5. Sheaths and scrotums
The extent of burn damage to bulls’ sheaths and scrotums may not be evident for 4-6 weeks. As healing progresses, sheaths should be examined for excessive scarring that may block the opening. Breeding soundness exams should be prioritized for bulls retained in the herd prior to next breeding season.
In some locations, trichomoniasis may be an issue when herds co-mingled due to breached fences. Consult your veterinarian about the possible need for testing before next breeding season.
Eyes irritated due to smoke and heat may show signs similar to pinkeye.

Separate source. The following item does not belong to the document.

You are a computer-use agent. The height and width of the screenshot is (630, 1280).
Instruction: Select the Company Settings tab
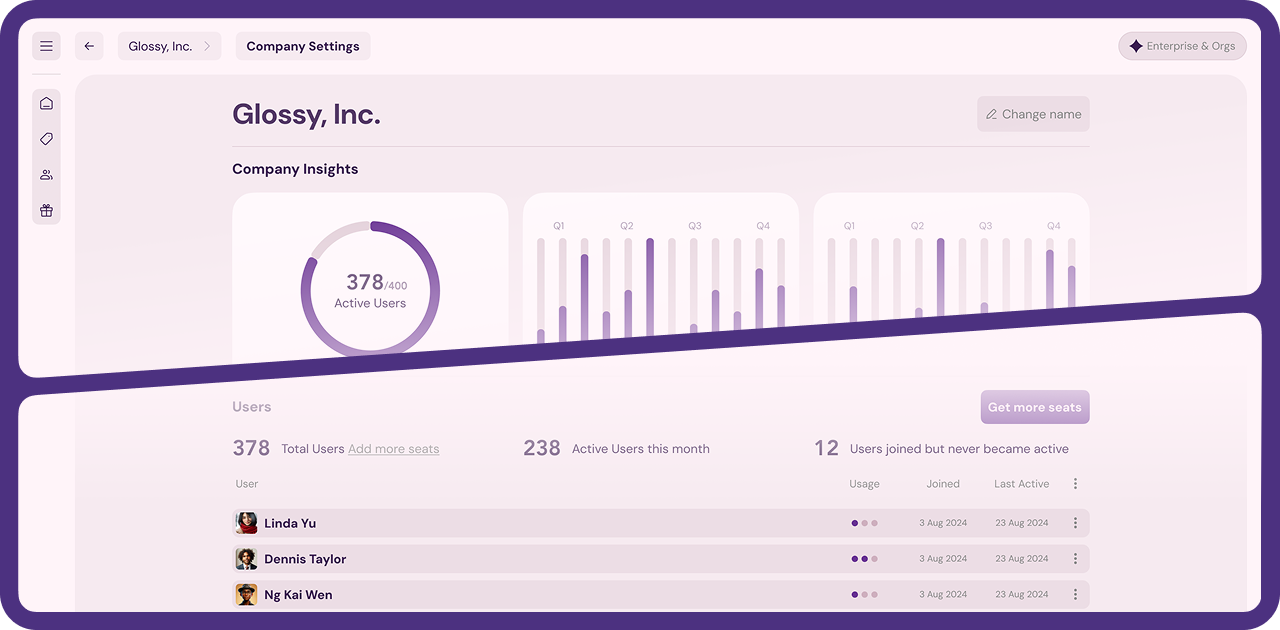[303, 46]
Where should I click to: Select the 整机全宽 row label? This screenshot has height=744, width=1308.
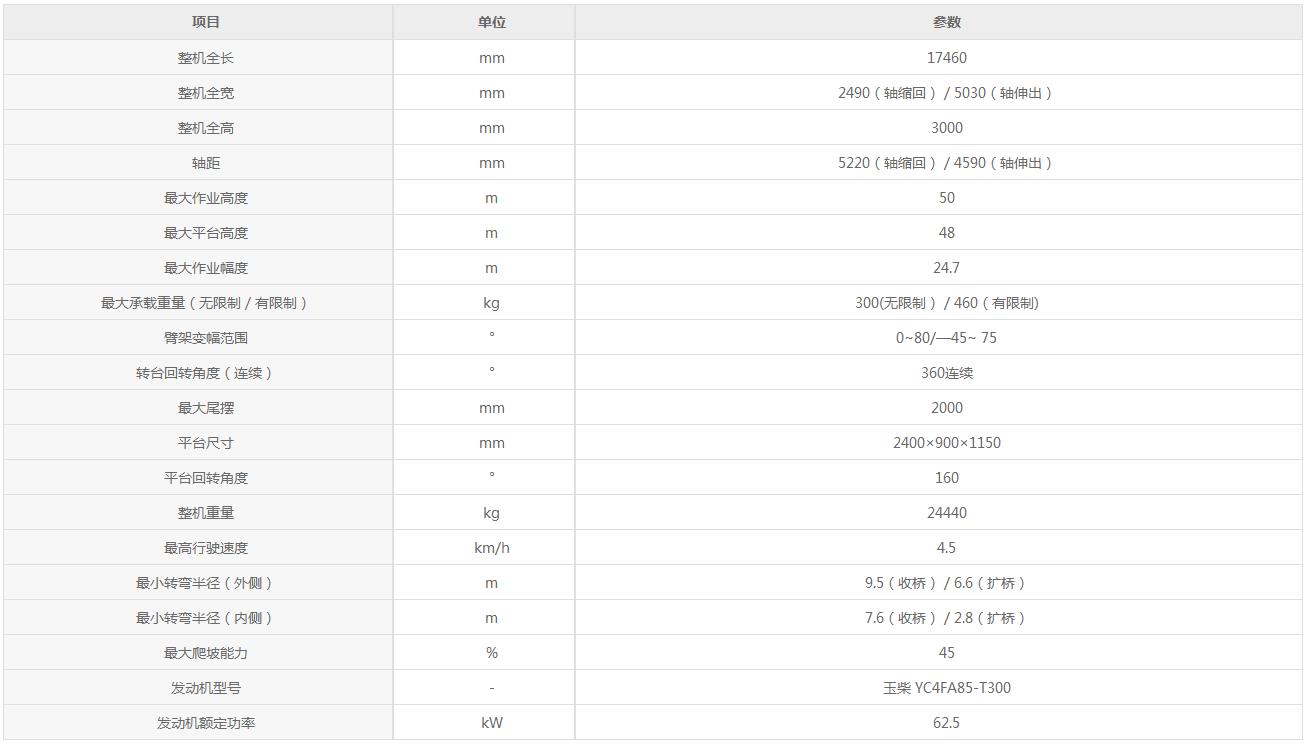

Healing of these conditions will likely take longer than a typical pinkeye case, and in some cases permanent blindness may result. Consult a veterinarian about possible antibiotic treatment of these animals, realizing that any treatment may also have a lengthy slaughter withdrawal.
While a great number of surviving cattle will not show any long-term effects of a wildfire, cattle producers should be aware of the potential of problems down the road. Producers should always consult a local veterinarian to help them make treatment and culling decisions in the best interests of the animal and the operation.